# Data to use:
-- Opening Marker --

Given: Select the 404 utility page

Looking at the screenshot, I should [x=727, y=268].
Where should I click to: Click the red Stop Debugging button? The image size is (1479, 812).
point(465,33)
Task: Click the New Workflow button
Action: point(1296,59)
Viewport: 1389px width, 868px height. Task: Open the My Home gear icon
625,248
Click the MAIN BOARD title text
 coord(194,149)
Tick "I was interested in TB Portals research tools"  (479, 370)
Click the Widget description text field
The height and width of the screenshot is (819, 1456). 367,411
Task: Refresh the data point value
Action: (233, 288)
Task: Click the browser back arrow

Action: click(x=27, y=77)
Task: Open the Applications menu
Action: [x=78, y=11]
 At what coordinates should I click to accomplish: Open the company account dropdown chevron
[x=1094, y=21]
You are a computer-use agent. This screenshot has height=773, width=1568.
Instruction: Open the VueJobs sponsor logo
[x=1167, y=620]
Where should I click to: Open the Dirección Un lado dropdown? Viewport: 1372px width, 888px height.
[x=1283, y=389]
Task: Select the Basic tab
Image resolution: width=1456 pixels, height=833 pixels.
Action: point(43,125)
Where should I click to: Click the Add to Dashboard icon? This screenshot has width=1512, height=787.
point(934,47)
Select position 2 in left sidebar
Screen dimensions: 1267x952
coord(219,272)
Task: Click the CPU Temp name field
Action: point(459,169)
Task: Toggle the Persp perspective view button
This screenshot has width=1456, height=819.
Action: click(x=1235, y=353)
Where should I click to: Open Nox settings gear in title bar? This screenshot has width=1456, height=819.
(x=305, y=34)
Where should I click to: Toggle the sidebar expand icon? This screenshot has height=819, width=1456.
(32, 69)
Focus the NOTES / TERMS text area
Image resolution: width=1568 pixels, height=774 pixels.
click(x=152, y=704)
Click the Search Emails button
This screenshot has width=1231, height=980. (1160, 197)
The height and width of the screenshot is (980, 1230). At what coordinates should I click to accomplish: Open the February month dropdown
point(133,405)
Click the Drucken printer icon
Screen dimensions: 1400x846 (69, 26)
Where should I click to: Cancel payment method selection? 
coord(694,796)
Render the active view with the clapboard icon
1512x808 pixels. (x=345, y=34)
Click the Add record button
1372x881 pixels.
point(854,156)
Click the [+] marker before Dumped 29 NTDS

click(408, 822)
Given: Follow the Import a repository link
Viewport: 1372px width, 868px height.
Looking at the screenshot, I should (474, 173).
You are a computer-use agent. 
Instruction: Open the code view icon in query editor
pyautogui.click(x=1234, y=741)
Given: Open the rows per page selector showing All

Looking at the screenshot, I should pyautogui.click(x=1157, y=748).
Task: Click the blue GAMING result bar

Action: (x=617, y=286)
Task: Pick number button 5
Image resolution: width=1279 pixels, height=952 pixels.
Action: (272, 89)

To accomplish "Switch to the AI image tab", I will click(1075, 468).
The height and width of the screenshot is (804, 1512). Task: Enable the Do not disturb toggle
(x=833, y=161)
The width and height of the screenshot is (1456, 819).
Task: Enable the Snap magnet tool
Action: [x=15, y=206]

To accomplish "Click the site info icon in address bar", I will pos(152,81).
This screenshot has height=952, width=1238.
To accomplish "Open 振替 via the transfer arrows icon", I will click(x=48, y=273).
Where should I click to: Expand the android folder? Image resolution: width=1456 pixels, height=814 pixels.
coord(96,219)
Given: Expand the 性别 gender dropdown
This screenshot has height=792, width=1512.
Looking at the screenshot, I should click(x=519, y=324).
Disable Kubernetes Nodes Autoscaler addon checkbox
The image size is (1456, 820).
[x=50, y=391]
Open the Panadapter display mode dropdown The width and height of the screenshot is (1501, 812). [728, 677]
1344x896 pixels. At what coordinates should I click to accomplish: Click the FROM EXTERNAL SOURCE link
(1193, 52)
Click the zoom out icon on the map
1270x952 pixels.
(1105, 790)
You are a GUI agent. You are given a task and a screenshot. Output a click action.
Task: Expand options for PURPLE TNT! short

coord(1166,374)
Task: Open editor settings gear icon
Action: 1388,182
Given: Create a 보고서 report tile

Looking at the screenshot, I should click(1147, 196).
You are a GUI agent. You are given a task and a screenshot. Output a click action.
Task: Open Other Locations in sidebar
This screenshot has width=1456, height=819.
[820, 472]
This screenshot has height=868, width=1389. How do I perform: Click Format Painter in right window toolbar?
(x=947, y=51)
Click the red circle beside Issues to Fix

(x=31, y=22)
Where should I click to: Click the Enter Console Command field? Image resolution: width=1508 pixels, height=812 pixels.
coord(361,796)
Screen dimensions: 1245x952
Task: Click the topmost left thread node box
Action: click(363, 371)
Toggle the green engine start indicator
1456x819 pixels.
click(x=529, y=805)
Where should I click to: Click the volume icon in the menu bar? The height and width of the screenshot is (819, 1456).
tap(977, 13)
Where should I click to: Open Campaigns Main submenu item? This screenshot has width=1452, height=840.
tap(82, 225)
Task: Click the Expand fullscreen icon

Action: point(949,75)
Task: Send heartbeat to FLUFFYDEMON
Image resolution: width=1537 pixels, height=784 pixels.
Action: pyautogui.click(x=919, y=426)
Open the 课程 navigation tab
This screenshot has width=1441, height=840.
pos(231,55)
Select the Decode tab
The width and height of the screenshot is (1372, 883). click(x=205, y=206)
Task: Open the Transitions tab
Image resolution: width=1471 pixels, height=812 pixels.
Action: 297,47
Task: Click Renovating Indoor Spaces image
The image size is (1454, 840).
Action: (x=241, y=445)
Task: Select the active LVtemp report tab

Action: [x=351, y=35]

-- Closing Marker --

# Your objective:
Each record above has to be set down again, exactly and completely.

# Solution:
Given: Select the 404 utility page

Looking at the screenshot, I should [x=727, y=268].
Where should I click to: Click the red Stop Debugging button? The image size is (1479, 812).
point(465,33)
Task: Click the New Workflow button
Action: point(1296,59)
Viewport: 1389px width, 868px height. Task: Open the My Home gear icon
625,248
Click the MAIN BOARD title text
 coord(194,149)
Tick "I was interested in TB Portals research tools"  (479, 370)
Click the Widget description text field
The height and width of the screenshot is (819, 1456). 367,411
Task: Refresh the data point value
Action: (233, 288)
Task: Click the browser back arrow

Action: click(x=27, y=77)
Task: Open the Applications menu
Action: [x=78, y=11]
 At what coordinates should I click to accomplish: Open the company account dropdown chevron
[x=1094, y=21]
You are a computer-use agent. This screenshot has height=773, width=1568.
Instruction: Open the VueJobs sponsor logo
[x=1167, y=620]
Where should I click to: Open the Dirección Un lado dropdown? Viewport: 1372px width, 888px height.
[x=1283, y=389]
Task: Select the Basic tab
Image resolution: width=1456 pixels, height=833 pixels.
Action: point(43,125)
Where should I click to: Click the Add to Dashboard icon? This screenshot has width=1512, height=787.
point(934,47)
Select position 2 in left sidebar
Screen dimensions: 1267x952
coord(219,272)
Task: Click the CPU Temp name field
Action: point(459,169)
Task: Toggle the Persp perspective view button
This screenshot has width=1456, height=819.
Action: click(x=1235, y=353)
Where should I click to: Open Nox settings gear in title bar? This screenshot has width=1456, height=819.
(x=305, y=34)
Where should I click to: Toggle the sidebar expand icon? This screenshot has height=819, width=1456.
(32, 69)
Focus the NOTES / TERMS text area
Image resolution: width=1568 pixels, height=774 pixels.
click(x=152, y=704)
Click the Search Emails button
This screenshot has width=1231, height=980. (1160, 197)
The height and width of the screenshot is (980, 1230). At what coordinates should I click to accomplish: Open the February month dropdown
point(133,405)
Click the Drucken printer icon
Screen dimensions: 1400x846 (69, 26)
Where should I click to: Cancel payment method selection? 
coord(694,796)
Render the active view with the clapboard icon
1512x808 pixels. (x=345, y=34)
Click the Add record button
1372x881 pixels.
point(854,156)
Click the [+] marker before Dumped 29 NTDS

click(408, 822)
Given: Follow the Import a repository link
Viewport: 1372px width, 868px height.
Looking at the screenshot, I should (474, 173).
You are a computer-use agent. 
Instruction: Open the code view icon in query editor
pyautogui.click(x=1234, y=741)
Given: Open the rows per page selector showing All

Looking at the screenshot, I should pyautogui.click(x=1157, y=748).
Task: Click the blue GAMING result bar

Action: (x=617, y=286)
Task: Pick number button 5
Image resolution: width=1279 pixels, height=952 pixels.
Action: (272, 89)

To accomplish "Switch to the AI image tab", I will click(1075, 468).
The height and width of the screenshot is (804, 1512). Task: Enable the Do not disturb toggle
(x=833, y=161)
The width and height of the screenshot is (1456, 819).
Task: Enable the Snap magnet tool
Action: [x=15, y=206]

To accomplish "Click the site info icon in address bar", I will pos(152,81).
This screenshot has height=952, width=1238.
To accomplish "Open 振替 via the transfer arrows icon", I will click(x=48, y=273).
Where should I click to: Expand the android folder? Image resolution: width=1456 pixels, height=814 pixels.
coord(96,219)
Given: Expand the 性别 gender dropdown
This screenshot has height=792, width=1512.
Looking at the screenshot, I should click(x=519, y=324).
Disable Kubernetes Nodes Autoscaler addon checkbox
The image size is (1456, 820).
[x=50, y=391]
Open the Panadapter display mode dropdown The width and height of the screenshot is (1501, 812). [728, 677]
1344x896 pixels. At what coordinates should I click to accomplish: Click the FROM EXTERNAL SOURCE link
(1193, 52)
Click the zoom out icon on the map
1270x952 pixels.
(1105, 790)
You are a GUI agent. You are given a task and a screenshot. Output a click action.
Task: Expand options for PURPLE TNT! short

coord(1166,374)
Task: Open editor settings gear icon
Action: 1388,182
Given: Create a 보고서 report tile

Looking at the screenshot, I should click(1147, 196).
You are a GUI agent. You are given a task and a screenshot. Output a click action.
Task: Open Other Locations in sidebar
This screenshot has width=1456, height=819.
[820, 472]
This screenshot has height=868, width=1389. How do I perform: Click Format Painter in right window toolbar?
(x=947, y=51)
Click the red circle beside Issues to Fix

(x=31, y=22)
Where should I click to: Click the Enter Console Command field? Image resolution: width=1508 pixels, height=812 pixels.
coord(361,796)
Screen dimensions: 1245x952
Task: Click the topmost left thread node box
Action: click(363, 371)
Toggle the green engine start indicator
1456x819 pixels.
click(x=529, y=805)
Where should I click to: Click the volume icon in the menu bar? The height and width of the screenshot is (819, 1456).
tap(977, 13)
Where should I click to: Open Campaigns Main submenu item? This screenshot has width=1452, height=840.
tap(82, 225)
Task: Click the Expand fullscreen icon

Action: point(949,75)
Task: Send heartbeat to FLUFFYDEMON
Image resolution: width=1537 pixels, height=784 pixels.
Action: pyautogui.click(x=919, y=426)
Open the 课程 navigation tab
This screenshot has width=1441, height=840.
pos(231,55)
Select the Decode tab
The width and height of the screenshot is (1372, 883). click(x=205, y=206)
Task: Open the Transitions tab
Image resolution: width=1471 pixels, height=812 pixels.
Action: 297,47
Task: Click Renovating Indoor Spaces image
The image size is (1454, 840).
Action: (x=241, y=445)
Task: Select the active LVtemp report tab

Action: [x=351, y=35]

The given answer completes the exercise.